#### [EXERCISE GOAL]
Where does the string "image" appear in the records? Copy every line that contains it.

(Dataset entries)
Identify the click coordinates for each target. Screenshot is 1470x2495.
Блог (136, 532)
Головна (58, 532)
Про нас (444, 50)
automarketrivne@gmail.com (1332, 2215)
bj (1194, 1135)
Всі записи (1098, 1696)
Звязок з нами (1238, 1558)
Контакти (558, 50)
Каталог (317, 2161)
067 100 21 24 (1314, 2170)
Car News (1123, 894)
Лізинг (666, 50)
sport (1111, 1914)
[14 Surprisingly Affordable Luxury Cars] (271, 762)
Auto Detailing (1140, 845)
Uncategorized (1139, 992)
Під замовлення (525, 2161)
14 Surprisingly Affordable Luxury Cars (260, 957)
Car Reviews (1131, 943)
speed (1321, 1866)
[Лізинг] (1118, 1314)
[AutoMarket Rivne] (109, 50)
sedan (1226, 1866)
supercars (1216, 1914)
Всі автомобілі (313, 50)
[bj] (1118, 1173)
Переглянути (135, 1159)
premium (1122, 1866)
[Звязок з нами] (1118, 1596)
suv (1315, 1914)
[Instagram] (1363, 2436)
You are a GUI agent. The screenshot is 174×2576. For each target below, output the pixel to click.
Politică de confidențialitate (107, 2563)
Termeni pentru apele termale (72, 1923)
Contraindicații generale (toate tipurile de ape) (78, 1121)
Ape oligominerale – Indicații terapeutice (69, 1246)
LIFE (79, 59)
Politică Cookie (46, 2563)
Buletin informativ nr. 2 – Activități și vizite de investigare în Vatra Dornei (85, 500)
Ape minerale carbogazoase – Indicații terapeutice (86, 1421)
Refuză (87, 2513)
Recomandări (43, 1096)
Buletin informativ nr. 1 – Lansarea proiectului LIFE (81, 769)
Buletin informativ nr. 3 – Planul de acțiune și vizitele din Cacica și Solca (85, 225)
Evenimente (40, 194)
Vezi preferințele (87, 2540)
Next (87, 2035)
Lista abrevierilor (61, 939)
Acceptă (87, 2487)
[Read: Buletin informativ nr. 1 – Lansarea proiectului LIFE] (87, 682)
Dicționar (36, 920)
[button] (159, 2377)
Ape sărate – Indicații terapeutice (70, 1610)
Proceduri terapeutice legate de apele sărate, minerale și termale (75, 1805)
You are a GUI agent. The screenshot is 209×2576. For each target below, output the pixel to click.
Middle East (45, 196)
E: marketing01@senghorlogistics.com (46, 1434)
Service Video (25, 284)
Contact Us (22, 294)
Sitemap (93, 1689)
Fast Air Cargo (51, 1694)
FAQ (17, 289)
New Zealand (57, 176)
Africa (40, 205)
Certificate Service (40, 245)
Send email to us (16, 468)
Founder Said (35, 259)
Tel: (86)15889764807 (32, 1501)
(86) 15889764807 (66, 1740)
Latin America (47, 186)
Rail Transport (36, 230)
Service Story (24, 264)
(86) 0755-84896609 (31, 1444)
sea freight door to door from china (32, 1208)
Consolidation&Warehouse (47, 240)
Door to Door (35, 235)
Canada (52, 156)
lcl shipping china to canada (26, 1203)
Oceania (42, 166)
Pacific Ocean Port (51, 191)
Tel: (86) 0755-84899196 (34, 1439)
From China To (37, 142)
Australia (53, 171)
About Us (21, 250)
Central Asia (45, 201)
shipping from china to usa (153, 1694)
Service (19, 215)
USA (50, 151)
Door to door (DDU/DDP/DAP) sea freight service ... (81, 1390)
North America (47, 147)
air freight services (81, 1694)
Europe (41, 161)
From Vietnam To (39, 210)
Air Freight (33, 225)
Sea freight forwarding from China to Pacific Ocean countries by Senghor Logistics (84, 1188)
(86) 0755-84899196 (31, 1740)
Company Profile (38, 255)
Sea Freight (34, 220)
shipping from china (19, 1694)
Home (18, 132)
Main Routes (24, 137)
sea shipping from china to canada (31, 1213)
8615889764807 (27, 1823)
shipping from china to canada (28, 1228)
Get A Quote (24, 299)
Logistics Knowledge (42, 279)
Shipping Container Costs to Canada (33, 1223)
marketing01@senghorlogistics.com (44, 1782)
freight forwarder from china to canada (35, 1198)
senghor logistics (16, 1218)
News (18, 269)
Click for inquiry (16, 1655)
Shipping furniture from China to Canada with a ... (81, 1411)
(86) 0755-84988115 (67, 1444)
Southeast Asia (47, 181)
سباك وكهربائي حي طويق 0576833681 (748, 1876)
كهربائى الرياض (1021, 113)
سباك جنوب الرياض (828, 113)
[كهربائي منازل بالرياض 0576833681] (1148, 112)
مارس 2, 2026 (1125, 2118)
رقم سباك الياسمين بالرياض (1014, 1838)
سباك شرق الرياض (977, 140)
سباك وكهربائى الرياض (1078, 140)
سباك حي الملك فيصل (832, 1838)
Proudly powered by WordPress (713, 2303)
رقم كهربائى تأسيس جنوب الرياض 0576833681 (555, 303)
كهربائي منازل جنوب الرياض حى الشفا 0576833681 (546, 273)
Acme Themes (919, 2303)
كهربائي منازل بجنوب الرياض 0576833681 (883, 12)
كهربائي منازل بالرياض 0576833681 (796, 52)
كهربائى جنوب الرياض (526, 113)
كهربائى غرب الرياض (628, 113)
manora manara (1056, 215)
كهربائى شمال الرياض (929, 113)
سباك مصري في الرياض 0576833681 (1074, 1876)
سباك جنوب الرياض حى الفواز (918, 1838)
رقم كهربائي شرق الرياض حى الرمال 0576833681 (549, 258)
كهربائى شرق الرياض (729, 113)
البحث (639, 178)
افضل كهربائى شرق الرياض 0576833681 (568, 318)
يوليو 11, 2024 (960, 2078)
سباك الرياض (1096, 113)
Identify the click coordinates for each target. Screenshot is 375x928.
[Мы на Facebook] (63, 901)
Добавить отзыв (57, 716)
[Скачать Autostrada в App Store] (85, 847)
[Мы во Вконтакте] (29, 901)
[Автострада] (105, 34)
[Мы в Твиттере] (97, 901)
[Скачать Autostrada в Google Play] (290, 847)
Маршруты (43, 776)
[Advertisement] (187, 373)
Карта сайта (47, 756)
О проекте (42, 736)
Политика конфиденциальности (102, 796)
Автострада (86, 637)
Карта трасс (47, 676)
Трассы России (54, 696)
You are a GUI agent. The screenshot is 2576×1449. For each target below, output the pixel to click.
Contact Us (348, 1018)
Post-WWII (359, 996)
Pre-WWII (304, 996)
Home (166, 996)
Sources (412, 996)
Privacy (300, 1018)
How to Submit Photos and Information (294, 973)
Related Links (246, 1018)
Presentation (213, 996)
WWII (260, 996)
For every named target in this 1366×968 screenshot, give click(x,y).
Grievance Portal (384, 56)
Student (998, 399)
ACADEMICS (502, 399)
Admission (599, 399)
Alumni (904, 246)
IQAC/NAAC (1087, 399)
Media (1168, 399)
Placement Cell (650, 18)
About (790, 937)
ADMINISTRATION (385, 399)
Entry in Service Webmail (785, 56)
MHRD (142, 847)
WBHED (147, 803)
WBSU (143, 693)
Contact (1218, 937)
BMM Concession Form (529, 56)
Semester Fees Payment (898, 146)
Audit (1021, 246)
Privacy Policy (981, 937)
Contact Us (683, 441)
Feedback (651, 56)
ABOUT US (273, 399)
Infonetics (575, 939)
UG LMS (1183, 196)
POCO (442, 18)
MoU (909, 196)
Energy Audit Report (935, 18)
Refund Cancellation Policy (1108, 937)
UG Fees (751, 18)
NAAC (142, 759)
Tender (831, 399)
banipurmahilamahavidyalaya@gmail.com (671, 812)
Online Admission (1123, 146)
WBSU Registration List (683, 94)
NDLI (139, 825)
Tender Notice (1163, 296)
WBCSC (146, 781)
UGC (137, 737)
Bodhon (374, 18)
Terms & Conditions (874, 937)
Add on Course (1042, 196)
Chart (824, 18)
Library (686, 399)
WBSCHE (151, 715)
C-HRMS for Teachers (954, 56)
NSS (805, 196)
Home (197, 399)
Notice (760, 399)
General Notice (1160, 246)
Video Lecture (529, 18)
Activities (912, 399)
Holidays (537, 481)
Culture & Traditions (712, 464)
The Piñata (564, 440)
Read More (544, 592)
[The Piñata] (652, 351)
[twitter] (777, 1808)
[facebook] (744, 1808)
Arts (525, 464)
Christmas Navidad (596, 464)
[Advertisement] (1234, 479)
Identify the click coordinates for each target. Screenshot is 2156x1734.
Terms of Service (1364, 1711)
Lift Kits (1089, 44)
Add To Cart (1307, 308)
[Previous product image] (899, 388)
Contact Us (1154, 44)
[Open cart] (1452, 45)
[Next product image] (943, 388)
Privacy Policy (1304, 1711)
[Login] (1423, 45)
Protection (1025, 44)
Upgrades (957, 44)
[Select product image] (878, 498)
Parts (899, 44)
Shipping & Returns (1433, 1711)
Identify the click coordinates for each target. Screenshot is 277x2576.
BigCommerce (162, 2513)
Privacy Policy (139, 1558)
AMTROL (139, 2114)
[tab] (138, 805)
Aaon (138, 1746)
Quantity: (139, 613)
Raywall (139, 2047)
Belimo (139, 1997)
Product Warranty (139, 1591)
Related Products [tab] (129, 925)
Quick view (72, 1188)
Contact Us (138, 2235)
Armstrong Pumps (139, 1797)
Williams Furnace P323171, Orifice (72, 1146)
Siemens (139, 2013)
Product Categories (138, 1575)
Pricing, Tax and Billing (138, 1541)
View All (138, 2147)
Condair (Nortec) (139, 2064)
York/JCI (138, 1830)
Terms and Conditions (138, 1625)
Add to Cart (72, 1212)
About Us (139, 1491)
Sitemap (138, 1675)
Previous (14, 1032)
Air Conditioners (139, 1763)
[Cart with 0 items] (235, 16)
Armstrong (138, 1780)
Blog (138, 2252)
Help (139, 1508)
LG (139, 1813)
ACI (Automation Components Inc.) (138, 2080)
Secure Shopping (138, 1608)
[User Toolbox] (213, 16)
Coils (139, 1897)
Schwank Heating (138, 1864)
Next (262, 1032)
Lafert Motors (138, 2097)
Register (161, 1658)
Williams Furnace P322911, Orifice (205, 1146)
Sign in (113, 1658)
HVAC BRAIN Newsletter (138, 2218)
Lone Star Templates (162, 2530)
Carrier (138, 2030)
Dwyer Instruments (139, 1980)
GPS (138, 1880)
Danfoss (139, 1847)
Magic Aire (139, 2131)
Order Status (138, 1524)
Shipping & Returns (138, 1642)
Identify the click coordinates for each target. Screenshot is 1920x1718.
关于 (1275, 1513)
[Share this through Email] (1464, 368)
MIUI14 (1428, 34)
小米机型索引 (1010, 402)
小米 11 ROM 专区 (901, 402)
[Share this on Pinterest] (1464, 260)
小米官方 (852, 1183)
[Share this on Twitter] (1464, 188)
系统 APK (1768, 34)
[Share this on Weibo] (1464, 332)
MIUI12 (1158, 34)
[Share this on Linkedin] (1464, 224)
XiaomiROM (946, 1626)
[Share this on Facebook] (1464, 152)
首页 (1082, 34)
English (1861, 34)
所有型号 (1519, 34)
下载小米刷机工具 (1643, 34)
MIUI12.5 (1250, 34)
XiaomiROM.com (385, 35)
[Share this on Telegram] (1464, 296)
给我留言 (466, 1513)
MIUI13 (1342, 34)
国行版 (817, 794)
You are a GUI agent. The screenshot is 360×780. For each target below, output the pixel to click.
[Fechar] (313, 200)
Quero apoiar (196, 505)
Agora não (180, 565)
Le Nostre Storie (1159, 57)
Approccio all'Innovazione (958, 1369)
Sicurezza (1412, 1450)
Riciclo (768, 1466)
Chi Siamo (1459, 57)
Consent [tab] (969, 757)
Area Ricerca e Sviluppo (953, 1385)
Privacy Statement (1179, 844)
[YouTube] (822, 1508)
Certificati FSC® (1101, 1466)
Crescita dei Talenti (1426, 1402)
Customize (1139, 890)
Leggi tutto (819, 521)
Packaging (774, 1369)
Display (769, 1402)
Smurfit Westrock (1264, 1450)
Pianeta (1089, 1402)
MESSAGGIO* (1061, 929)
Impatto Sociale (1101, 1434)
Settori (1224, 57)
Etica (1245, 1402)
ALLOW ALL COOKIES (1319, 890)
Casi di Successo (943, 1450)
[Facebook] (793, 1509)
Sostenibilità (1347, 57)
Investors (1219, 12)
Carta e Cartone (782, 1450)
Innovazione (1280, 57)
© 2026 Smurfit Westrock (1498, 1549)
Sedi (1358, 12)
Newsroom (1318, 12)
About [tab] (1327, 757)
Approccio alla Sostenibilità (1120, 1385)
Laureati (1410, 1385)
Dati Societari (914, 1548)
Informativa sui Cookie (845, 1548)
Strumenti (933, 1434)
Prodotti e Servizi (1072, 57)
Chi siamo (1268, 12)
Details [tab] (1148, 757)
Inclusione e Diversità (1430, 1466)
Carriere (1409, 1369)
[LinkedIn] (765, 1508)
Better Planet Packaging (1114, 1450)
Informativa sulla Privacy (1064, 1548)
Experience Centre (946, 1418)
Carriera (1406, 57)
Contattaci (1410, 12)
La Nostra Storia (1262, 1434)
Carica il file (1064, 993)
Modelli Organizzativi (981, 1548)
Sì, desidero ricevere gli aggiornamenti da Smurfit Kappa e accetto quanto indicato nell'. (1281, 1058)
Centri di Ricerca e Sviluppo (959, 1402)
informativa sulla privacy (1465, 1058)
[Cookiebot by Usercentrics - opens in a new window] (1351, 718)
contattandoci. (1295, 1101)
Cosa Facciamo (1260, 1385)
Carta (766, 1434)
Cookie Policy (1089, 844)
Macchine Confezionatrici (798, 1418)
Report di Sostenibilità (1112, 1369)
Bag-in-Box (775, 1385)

#### [TASK ANSWER]
[Previous product image] (899, 388)
[Next product image] (943, 388)
[Select product image] (878, 498)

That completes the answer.